• [Directive]: Reproduce every entry below word for word, and leave the pictures out of your copy.

• [Items]:
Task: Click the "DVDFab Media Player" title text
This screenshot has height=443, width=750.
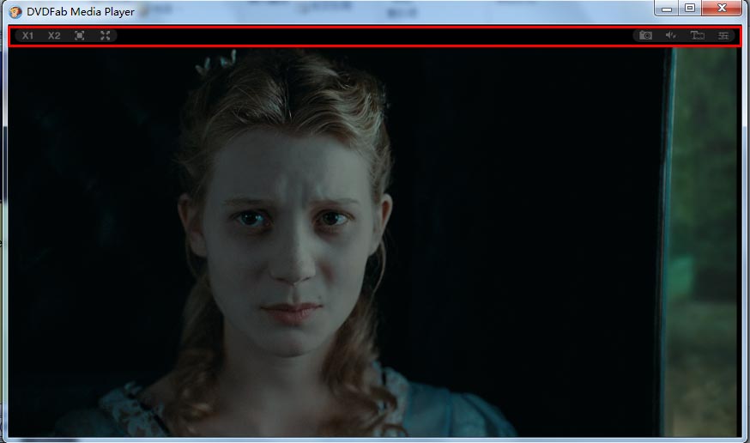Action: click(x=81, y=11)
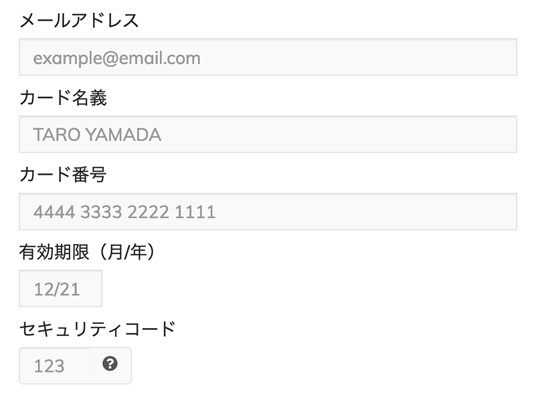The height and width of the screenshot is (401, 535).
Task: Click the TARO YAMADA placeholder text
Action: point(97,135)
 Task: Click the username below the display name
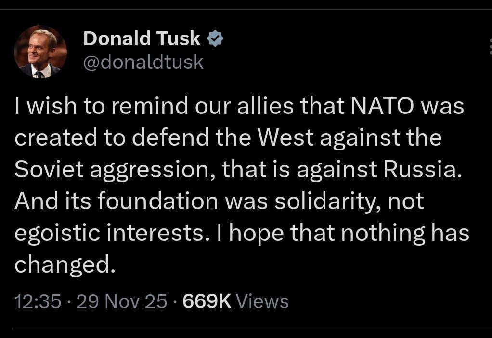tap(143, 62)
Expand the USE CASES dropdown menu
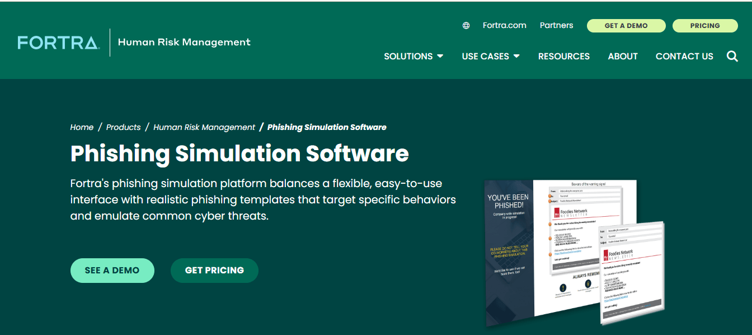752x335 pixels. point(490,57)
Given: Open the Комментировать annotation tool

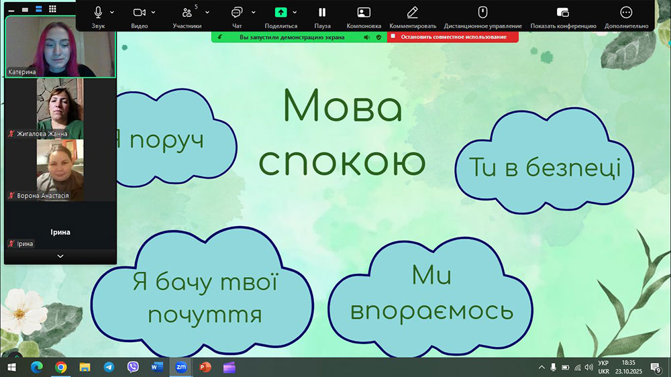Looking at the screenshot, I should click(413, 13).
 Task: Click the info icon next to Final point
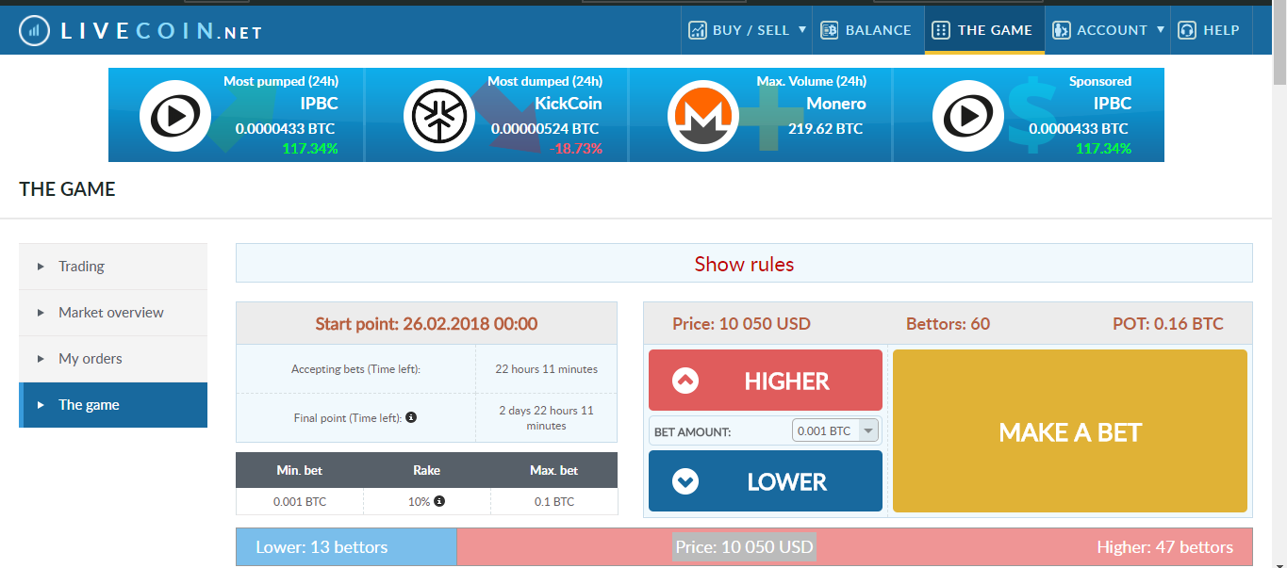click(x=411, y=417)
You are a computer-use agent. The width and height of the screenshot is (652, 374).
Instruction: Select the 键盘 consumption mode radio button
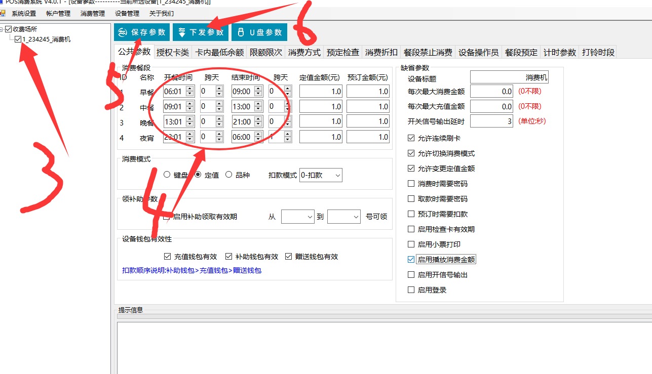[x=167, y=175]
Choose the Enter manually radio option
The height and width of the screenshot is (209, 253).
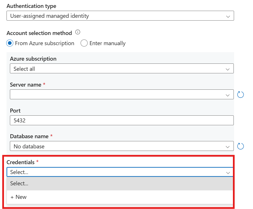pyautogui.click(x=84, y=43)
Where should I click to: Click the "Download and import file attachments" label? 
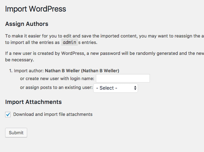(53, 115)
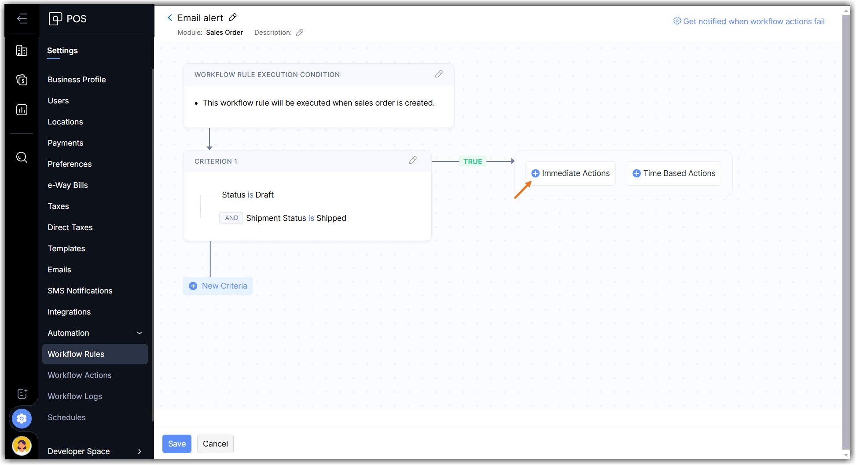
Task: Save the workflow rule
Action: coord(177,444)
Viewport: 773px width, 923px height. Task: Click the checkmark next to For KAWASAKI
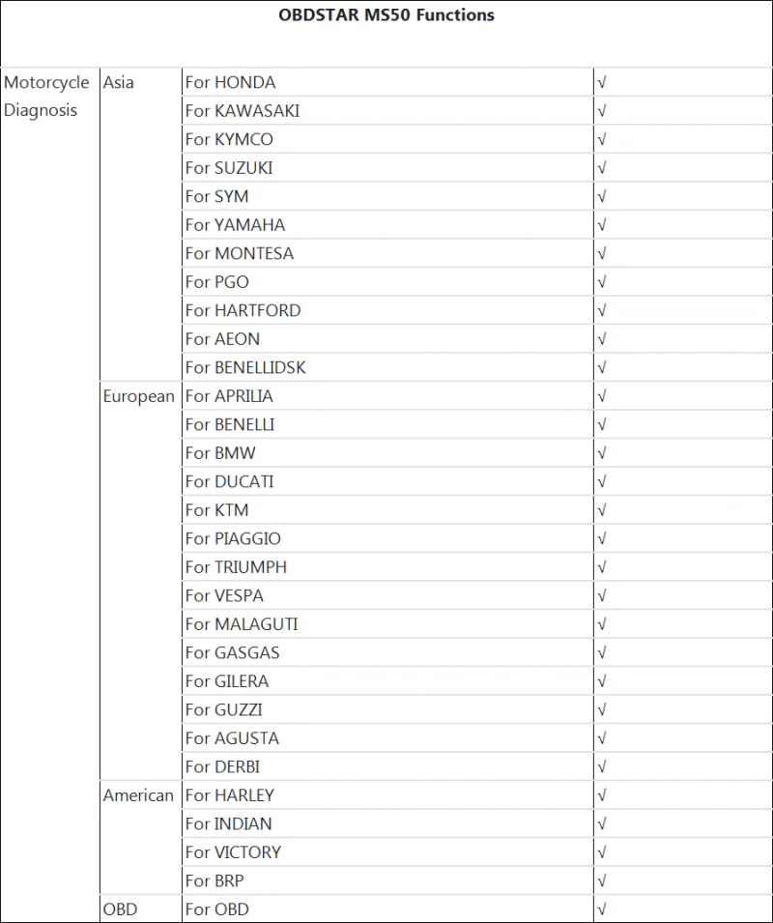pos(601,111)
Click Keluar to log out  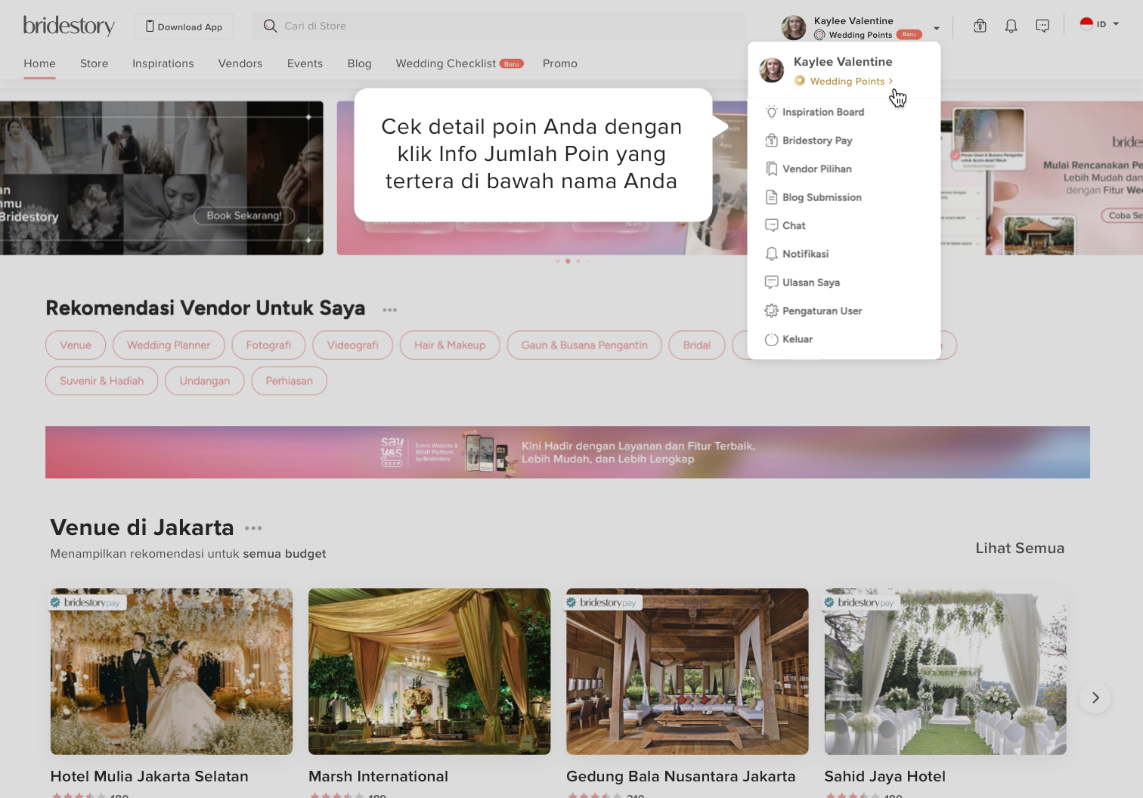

• [Solution to this task]:
Task: Click the "DVDFab Media Player" title text
This screenshot has height=443, width=750.
Action: click(x=81, y=11)
The height and width of the screenshot is (401, 535).
Task: Click the TARO YAMADA placeholder text
Action: point(97,135)
 Task: Click the username below the display name
tap(143, 62)
Expand the USE CASES dropdown menu
752x335 pixels. point(490,57)
Given: Open the Комментировать annotation tool

Looking at the screenshot, I should click(413, 13).
 Task: Click the info icon next to Final point
click(x=411, y=417)
You are a computer-use agent. The width and height of the screenshot is (652, 374).
Instruction: Select the 键盘 consumption mode radio button
[x=167, y=175]
Choose the Enter manually radio option
The height and width of the screenshot is (209, 253).
pyautogui.click(x=84, y=43)
Where should I click to: Click the "Download and import file attachments" label? 
(53, 115)
Task: Save the workflow rule
Action: coord(177,444)
Viewport: 773px width, 923px height. Task: Click the checkmark next to For KAWASAKI
pos(601,111)
Click Keluar to log out  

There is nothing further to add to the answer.